Extracted records
----

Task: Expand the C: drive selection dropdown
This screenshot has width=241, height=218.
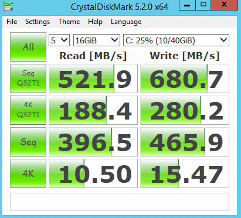Action: (176, 40)
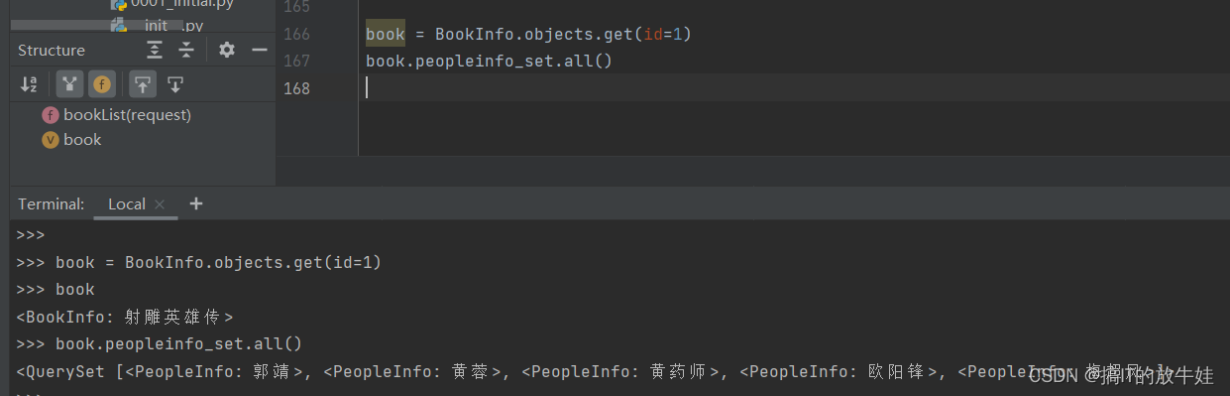This screenshot has width=1230, height=396.
Task: Place cursor on line 167 code
Action: pos(490,61)
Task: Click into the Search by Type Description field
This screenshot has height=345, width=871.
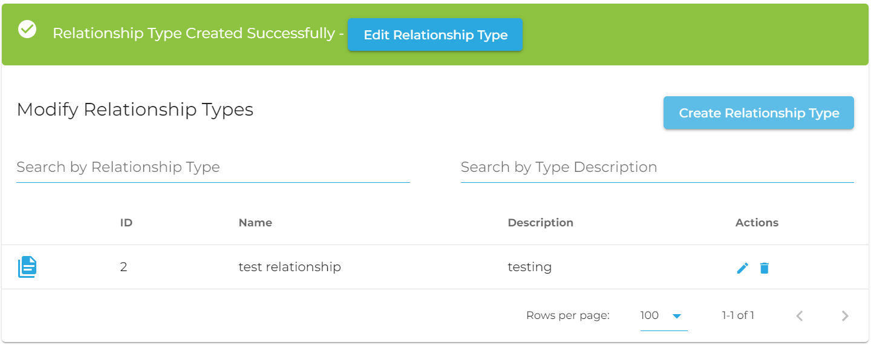Action: [657, 168]
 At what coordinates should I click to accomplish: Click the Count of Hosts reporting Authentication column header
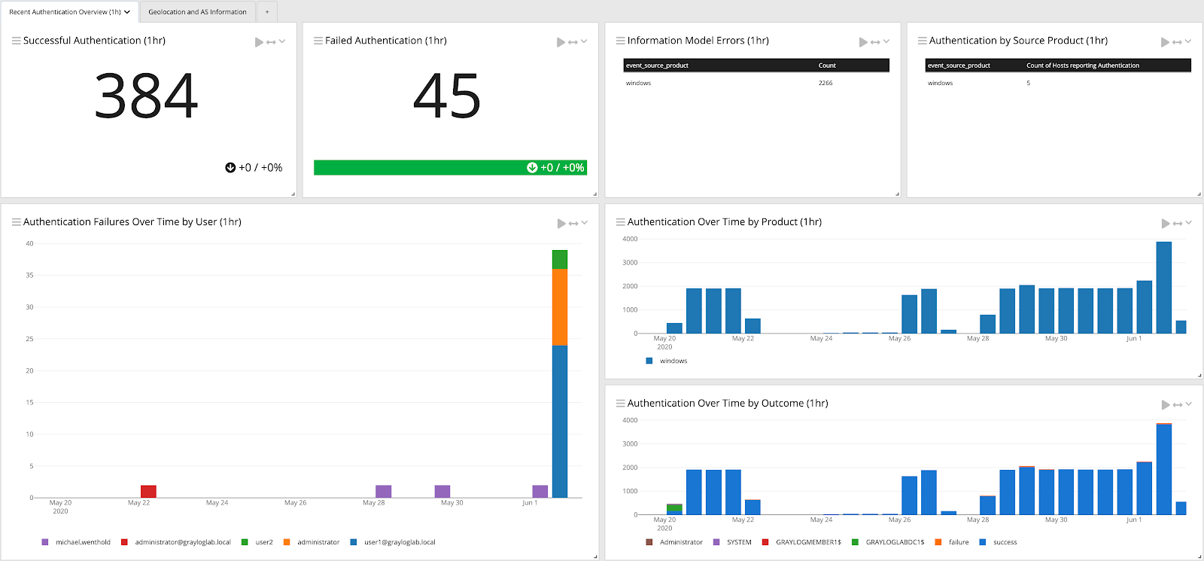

----

● **TASK INSTRUCTIONS**
Without the pictures, set down every entry exactly.

● **EXERCISE SOLUTION**
Task: Expand the C: drive selection dropdown
This screenshot has width=241, height=218.
Action: (176, 40)
This screenshot has width=1230, height=396.
Task: Place cursor on line 167 code
Action: pos(490,61)
Task: Click into the Search by Type Description field
This screenshot has height=345, width=871.
Action: [657, 168]
 At what coordinates should I click to accomplish: Click the Count of Hosts reporting Authentication column header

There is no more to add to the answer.